Пожалуй, именно Констанс Гарнет (1862—1946) по-настоящему открыла соотечественникам русскую классику: прозу Тургенева (в 1879 году он был избран почетным доктором Оксфордского университета), Толстого, Достоевского, Чехова. Русскую литературу также пропагандировали ее муж, литературный критик Эдвард Гарнет, журналист и переводчик Уильям Ролстон и др. Англия «ахнула», открыв для себя новый художественный мир. О явном воздействии русской прозы на европейские литературы, особенно на английский роман, и о том, что вскоре англичанам придется изучать русский язык, писал в статье «Граф Толстой» знаменитый литературный критик и философ культуры Мэтью Арнолд[21]. Действительно, в 1889 году было введено изучение русского языка в Оксфорде, в 1893 году создано Англо-русское литературное общество, в чьих отчетах, печатавшихся начиная с 1916 года, помещались и переводы произведений русских писателей.
Во время Первой мировой войны Англию охватила эпидемия культурной русомании. В Лондоне был издан иллюстрированный сборник статей «Душа России». Выражение «русская душа» не сходит с уст английских писателей и критиков. Именно душа, по мнению Вирджинии Вулф, — главное в русской прозе[22].
Совершенно особое место в сознании английских интеллектуалов XX века занимает Чехов: можно говорить о редком для Англии случае приятия чужого писателя как «своего». Английские литературоведы, театральные режиссеры вписывают его в нацональную комедийную традицию, идущую от Шекспира. Чехова ценят за глубокий психологизм, нравственную взыскательность, социальный критицизм, т. е. вроде бы за то, что свойственно и Достоевскому, и Толстому, но только у него представлено без «русского максимализма», без надрыва и дидактики, тонко, с мягким юмором, — словом, в «английской манере». Чехов как творческая личность ближе «западному человеку», «европейцу»: ему свойственны индивидуализм, ирония, сдержанность, «хороший вкус» и ощущение «холода бытия».

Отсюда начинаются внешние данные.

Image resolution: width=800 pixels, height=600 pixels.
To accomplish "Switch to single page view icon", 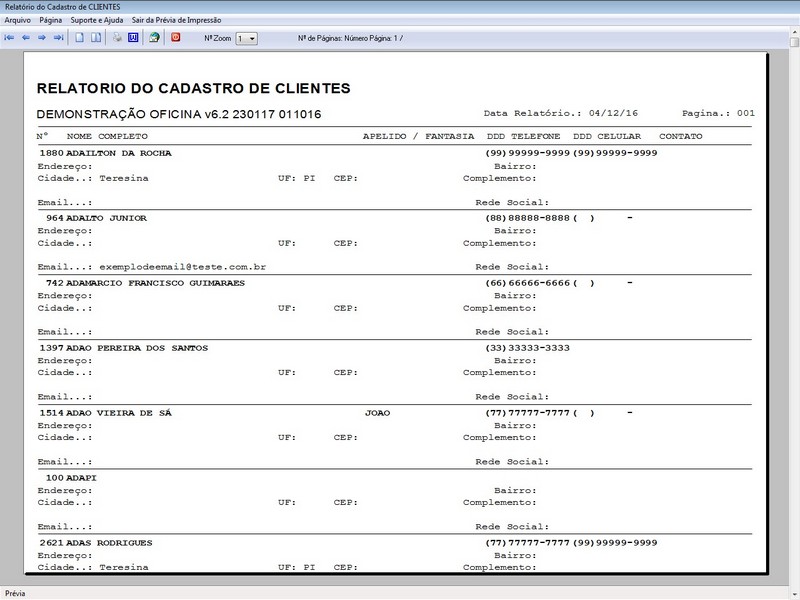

Достоевский и Толстой не были так близки англичанам, как бы сильно они ни завораживали и читателей, и писателей, как бы глубоко ни влияли на творчество последних. Британскому либерально-консервативному индивидуализму были чужды коллективистская идеология, апелляции к традициям христианской общины, характерные для русской культуры, ориентированной на социальную гармонию как высший идеал. К этому коренному различию ценностных установок добавлялось также иное чувство пространства, пейзажа, иная логика национального характера — и, как следствие, при соприкосновении со всем русским ощущение любопытного, даже привлекательного, не могло отделиться для англичан от ощущения «чужого», принадлежащего к другому культурному миру и цивилизационному типу, — отсюда бесконечные рассуждения о «загадочности», «мистической русской душе» русских, отсюда двойственность восприятия: тяготение и отторжение.
* * *
До конца XIX — начала XX века англичане обычно смотрели на Россию свысока, как на менее цивилизованную нацию. Снисходительность нередко проглядывает даже у благожелательно настроенных поклонников России, каким был, например, сэр Бернард Пейрс (1867—1949)[23] (за что его впоследствии справедливо критиковал Р. Хингли[24]). «Первоклассным знатоком дореволюционной России»[25], возможно, первым серьезным ее исследователем был шотландский историк, правовед, публицист сэр Доналд Макензи Уоллес (1841—1919). Приехав в Петербург в марте 1870 года по частному приглашению на несколько месяцев, Уоллес пробыл в России до декабря 1875 года, почти шесть лет, и в 1877 году опубликовал двухтомный труд «Россия» (переизд. 1905, 1912, рус. пер. 1880), широко известный в Англии и США, переведенный на большинство европейских и некоторые азиатские языки. Это первое системное исследование России — ее жизни, сельской общины, сословий, городов, правительства и чиновников, земства, ее железных и обычных дорог, революционного движения в его разных фазах. Уоллес ясно понимал отличие России от западноевропейских стран, роль, которую играла в ней централизованная структура управления, видел, как велик груз проблем, связанных с государственнической идеологией. Тем не менее он был сторонником медленной, с учетом национального своеобразия, трансформации страны — в течение восьми-десяти лет или даже жизни нескольких поколений; революционеры-радикалы были ему чужды, как и все политики, надеявшиеся изменить Россию «за одну ночь». Лично знавший Николая II, С. Ю. Витте, П. А. Столыпина и других важных «актеров» российской политической сцены, не говоря уже о многочисленных «земцах» и простых крестьянах, Уоллес надеялся на постепенное, но уверенное продвижение России по пути западной цивилизации.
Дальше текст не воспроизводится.